Unable to stand the distance—in her voice, between us, in the air—I muscle Wrecks out of my way and crouch down in front of her. “Hey. Look at me.”
She does, and the rest of the world fades around us. Her eyes are huge, the pupils blown wide with fear. I hate it.
“If she doesn’t show up,” I say, “then we regroup. We’ll find another way. This isn’t our only option.”
“I need it to be though.” Her hand finds mine with a painful grip.
She’s spent decades of her life living with shadows and ghosts chasing her.

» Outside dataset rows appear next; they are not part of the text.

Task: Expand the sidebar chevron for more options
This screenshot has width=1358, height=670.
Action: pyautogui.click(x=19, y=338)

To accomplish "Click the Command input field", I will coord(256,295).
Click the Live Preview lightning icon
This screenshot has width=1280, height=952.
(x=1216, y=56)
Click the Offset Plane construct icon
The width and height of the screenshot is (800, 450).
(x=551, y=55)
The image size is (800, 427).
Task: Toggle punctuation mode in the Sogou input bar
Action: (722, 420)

It’s clear they’re breaking her down now.
“If she doesn’t come tonight, she’ll come another night, when we’re not ready.
When I’m really and truly alone. When—” She bites her lip so hard I fear she’ll draw blood. “This has to end, Valen.”
Fuck me. Everything in me wants to tell her no. I want to call this whole thing off. To bundle her into the borrowed SUV and drive until we hit the highway, then never look back.
But that’s the last thing she needs.
And it’s not what she wants. Under all that fear, she desperately wants to face her demons and take control of her life.
It’s the very least that she deserves.
My cousins all nod as though they’re mind readers.
“We’ll go tonight, even if she doesn’t respond,” I say.
“Agreed,” Grant says. “We stick to the plan. If she’s there, we take her. If she’s not, we’ve lost nothing but a night.”
“Except maybe our sanity,” Roman mutters, but he’s already checking his gear. Emotions are at an all-time high for everyone because nothing has ever mattered more.
The phone remains silent while we run through our protocols. At six, Sterling pockets it.
“She’s not going to respond,” he says.
“Doesn’t matter.” Clover stands up. Wrecks whines, pressing against her legs. “She’ll be there.”
I hope to God she’s right.
“Would you like to check in with your friends before we go?” Grant asks.
I know he’s trying to be supportive, but the muscles in my neck lock up. I don’t know if I want her to talk to them so they can talk her out of this plan, or if I want her to say no so we can just get this fucking nightmare over with.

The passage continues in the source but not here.